En la primera vuelta presidencial de 2021, ningún candidato logró obtener una mayoría en Áncash. El resultado más alto fue el de Pedro Castillo, con el 23.44% de los votos, un porcentaje suficiente para liderar la elección, pero lejos de representar el respaldo de la mayoría del electorado.
Esto significa que más del 76% de los electores votó por otras opciones, en un escenario donde el respaldo electoral estuvo distribuido entre múltiples candidaturas.
Un electorado repartido entre varias opciones
Los resultados presidenciales en Áncash reflejaron una competencia fragmentada:
- Perú Libre (Pedro Castillo): 23.44%
- Fuerza Popular (Keiko Fujimori): 14.29%
- Alianza para el Progreso (César Acuña): 9.34%
- Renovación Popular (Rafael López Aliaga): 8.97%
- Juntos por el Perú (Verónika Mendoza): 8.43%
- Acción Popular (Rafael Lescano): 8.25%
- Avanza País (Hernando de Soto): 7.33%
- Victoria Nacional (George Forsyth): 6.02%

Ningún candidato superó el 25%, y la diferencia entre el primero y el segundo lugar fue menor a 10 puntos porcentuales.
Este resultado muestra un electorado sin una preferencia dominante, donde el voto se distribuyó entre múltiples candidaturas.
El mismo patrón se repitió en la elección congresal
La fragmentación también fue evidente en la elección parlamentaria.
Perú Libre obtuvo el 16.66% de los votos, seguido por Fuerza Popular con 11.57% y Alianza para el Progreso con 9.58%.

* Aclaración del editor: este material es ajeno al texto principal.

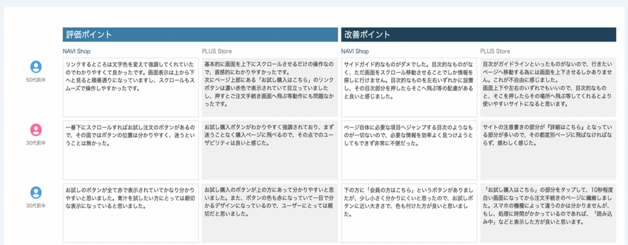This screenshot has width=628, height=245.
Task: Select comment starting with 基本的に画面を上下にスクロール
Action: point(269,84)
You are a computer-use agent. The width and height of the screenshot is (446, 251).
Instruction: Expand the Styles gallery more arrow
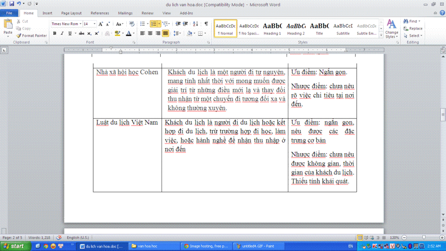coord(381,35)

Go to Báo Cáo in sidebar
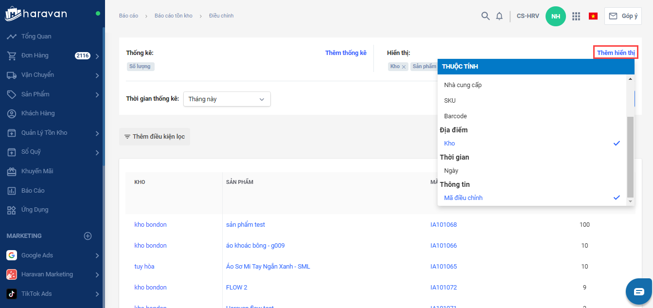(33, 191)
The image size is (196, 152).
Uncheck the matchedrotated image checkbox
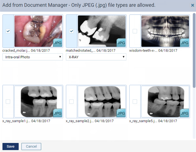71,31
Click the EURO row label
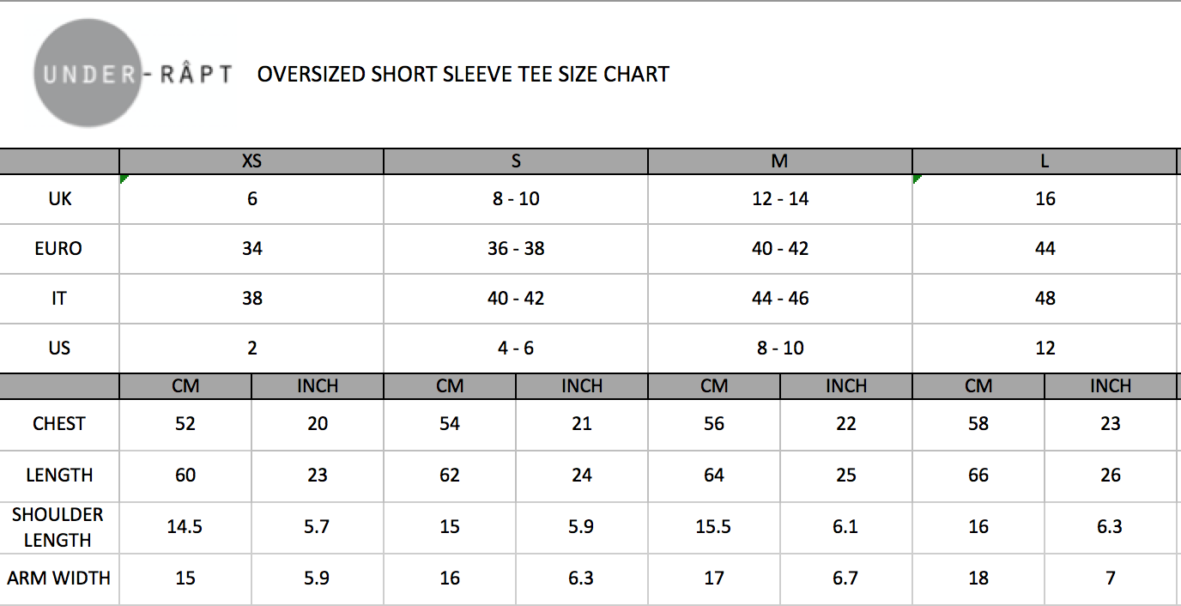Image resolution: width=1181 pixels, height=606 pixels. (x=59, y=249)
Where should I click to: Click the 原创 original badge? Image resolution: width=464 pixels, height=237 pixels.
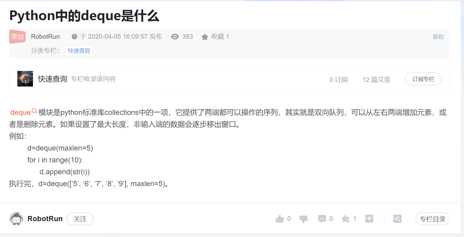[17, 37]
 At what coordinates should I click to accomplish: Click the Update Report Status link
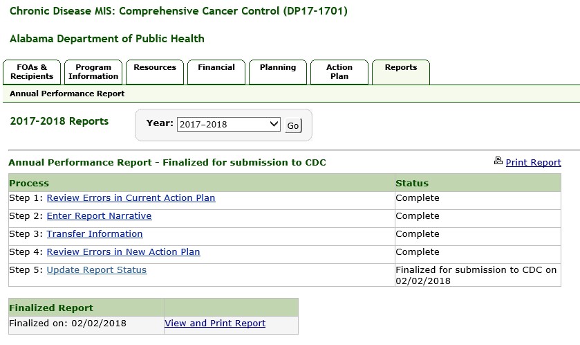(97, 270)
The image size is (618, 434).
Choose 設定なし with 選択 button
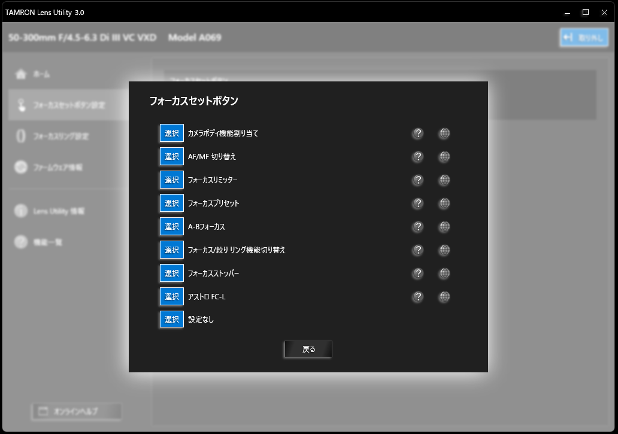coord(172,320)
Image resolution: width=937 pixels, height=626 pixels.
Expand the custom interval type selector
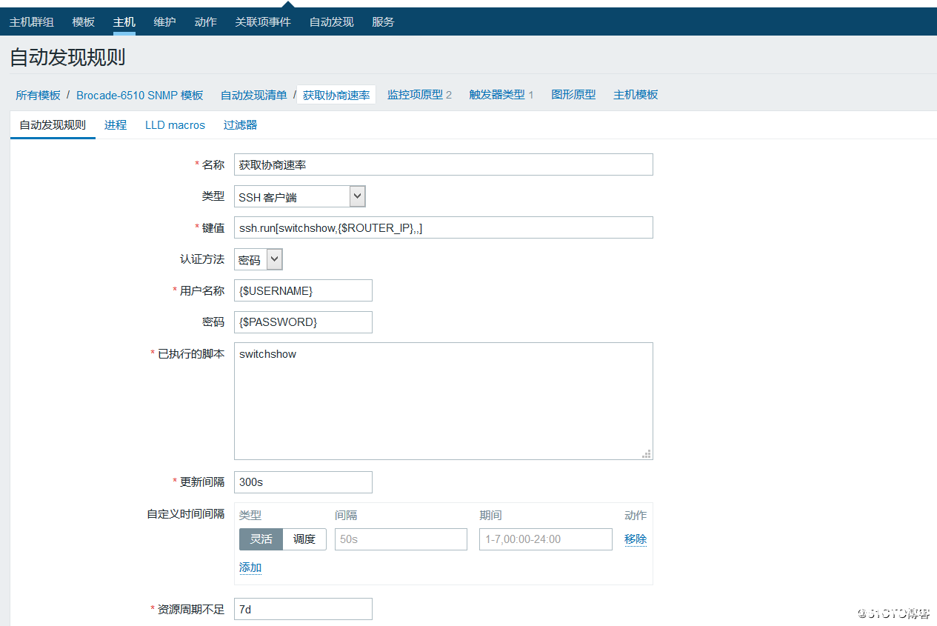282,539
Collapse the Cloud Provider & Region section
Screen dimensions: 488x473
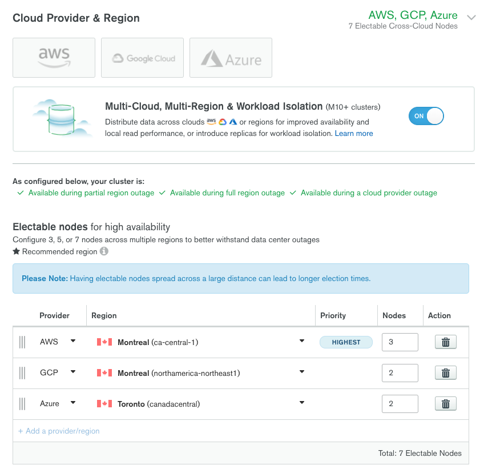click(471, 18)
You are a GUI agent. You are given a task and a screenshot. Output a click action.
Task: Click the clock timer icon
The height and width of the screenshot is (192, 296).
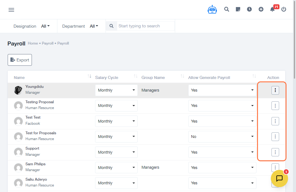[x=249, y=9]

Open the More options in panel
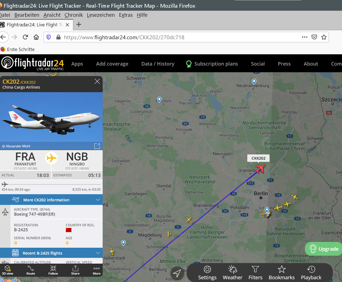point(97,270)
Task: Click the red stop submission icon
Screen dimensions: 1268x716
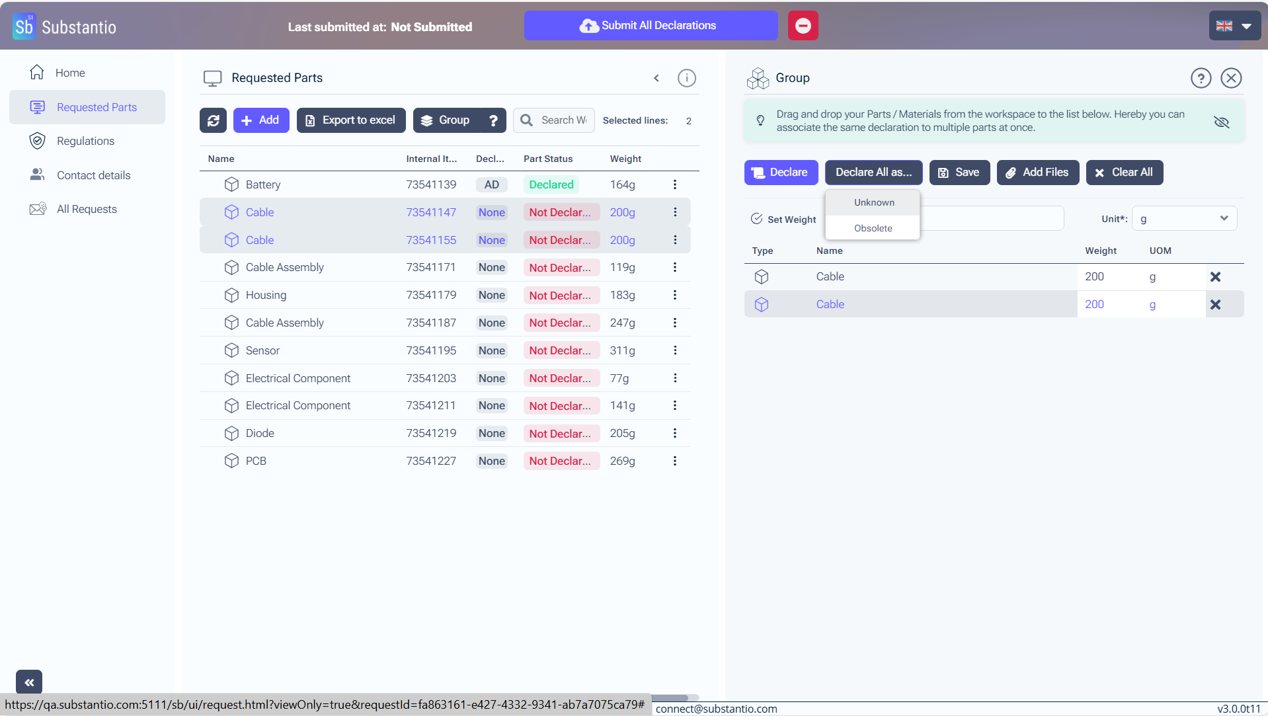Action: (x=803, y=26)
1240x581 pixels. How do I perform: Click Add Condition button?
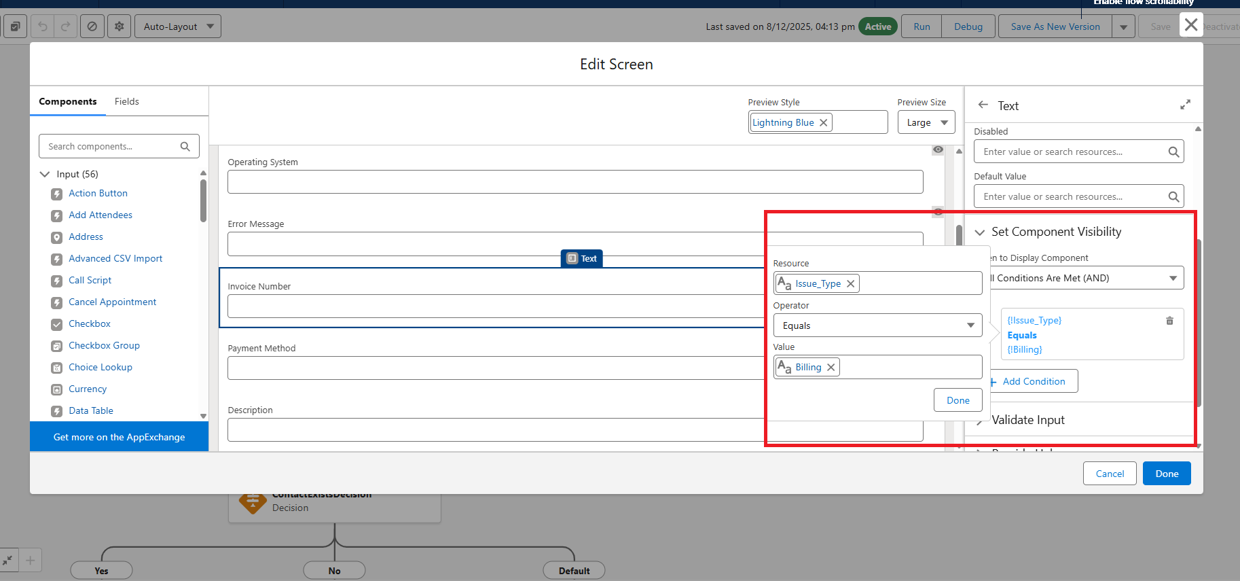point(1033,382)
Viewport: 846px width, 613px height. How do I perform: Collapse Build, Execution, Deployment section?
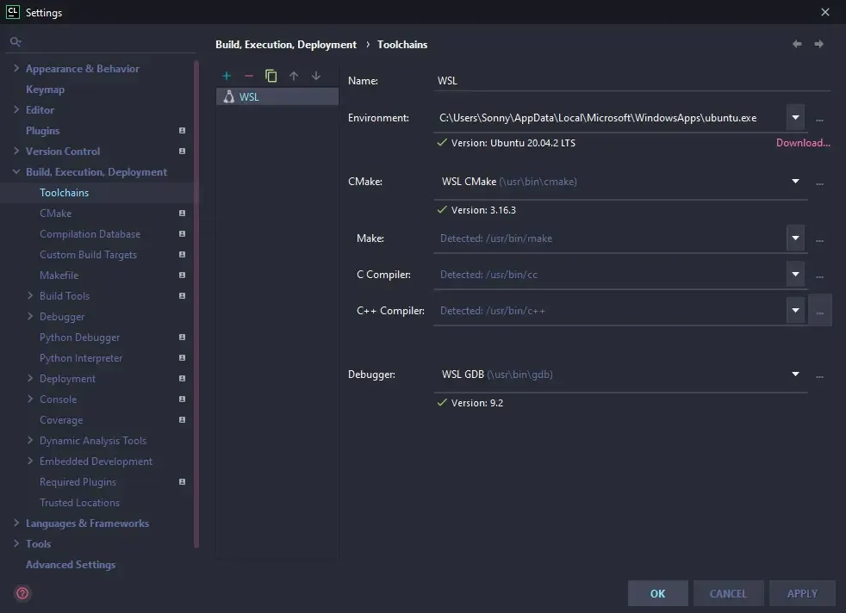[x=16, y=172]
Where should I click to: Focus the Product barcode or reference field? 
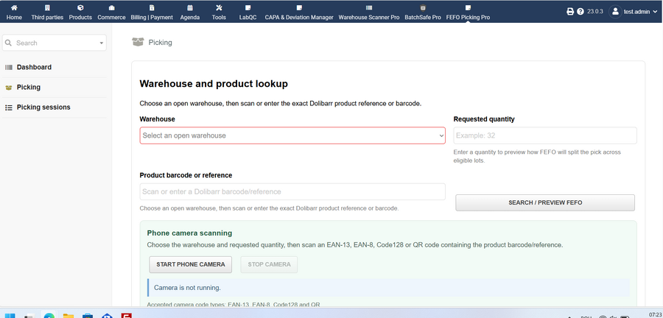[x=292, y=191]
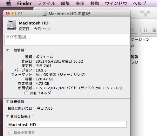Switch Finder to icon view
Image resolution: width=157 pixels, height=136 pixels.
tap(145, 30)
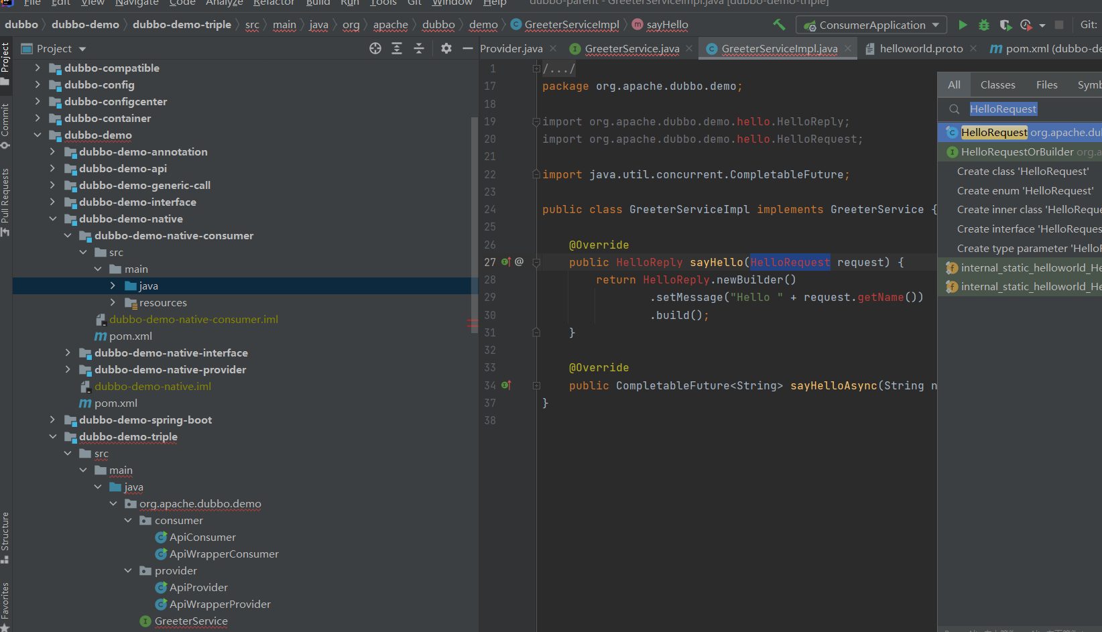Start debugging with the bug icon
Screen dimensions: 1102x632
click(x=983, y=25)
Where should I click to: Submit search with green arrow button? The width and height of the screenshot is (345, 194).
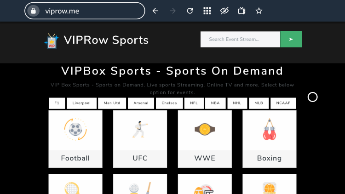tap(291, 40)
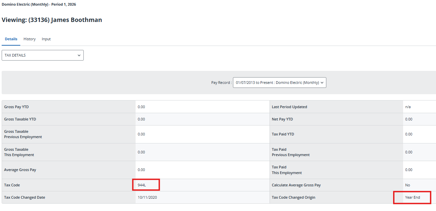Click the Domino Electric period header text
The image size is (436, 211).
pos(39,5)
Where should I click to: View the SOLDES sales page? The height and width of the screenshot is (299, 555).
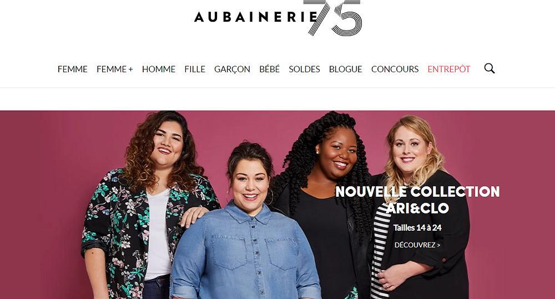pyautogui.click(x=304, y=69)
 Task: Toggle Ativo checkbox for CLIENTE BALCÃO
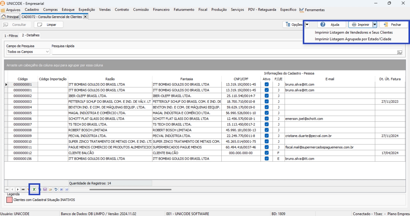click(266, 153)
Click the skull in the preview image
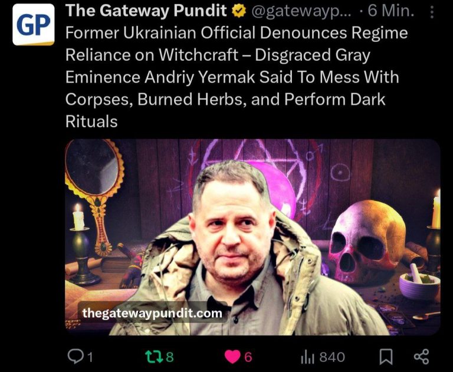Image resolution: width=453 pixels, height=372 pixels. click(367, 241)
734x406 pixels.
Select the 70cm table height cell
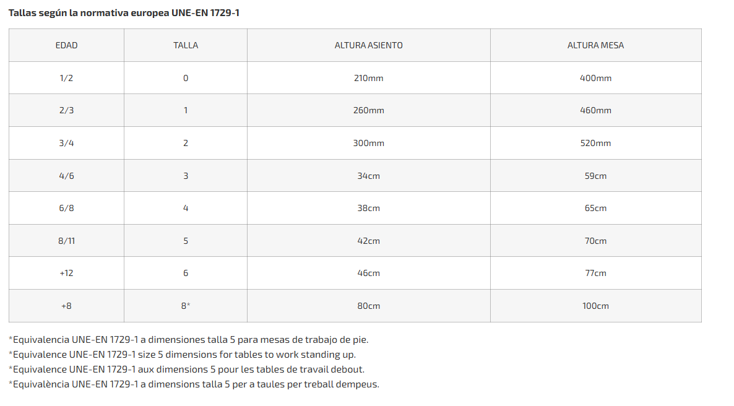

El resto del respaldo electoral se distribuyó entre diversas organizaciones políticas, confirmando la ausencia de una fuerza dominante en la región.
No todos los votos se tradujeron en representación
Un dato clave es que algunos partidos que superaron el 5% de los votos en Áncash no obtuvieron representación en el Congreso.
Este fue el caso de organizaciones como FREPAP y Victoria Nacional, que lograron respaldo regional, pero no alcanzaron el umbral requerido a nivel nacional.
Esto ocurrió porque el sistema electoral peruano combina el voto regional con requisitos nacionales, como la valla electoral, que determina qué partidos acceden finalmente al Parlamento.
En otras palabras, obtener respaldo en Áncash no garantiza llegar al Congreso.
Lo que este patrón puede anticipar para 2026
En las Elecciones Generales del 12 de abril, Áncash elegirá cinco diputados, quienes representarán directamente al departamento en el nuevo Congreso bicameral.
En escenarios donde el voto está fragmentado, pequeñas variaciones en el respaldo electoral pueden modificar qué partidos obtienen representación y qué candidatos llegan al Congreso.
Además, a nivel nacional, más de 6.9 millones de jóvenes participarán en el proceso electoral, según el Reniec. En regiones como Áncash, este segmento también tendrá un rol importante en la definición del resultado.
Lo ocurrido en 2021 muestra que el electorado regional no se concentró en una sola opción dominante. Y ese mismo patrón podría volver a influir en el resultado de 2026.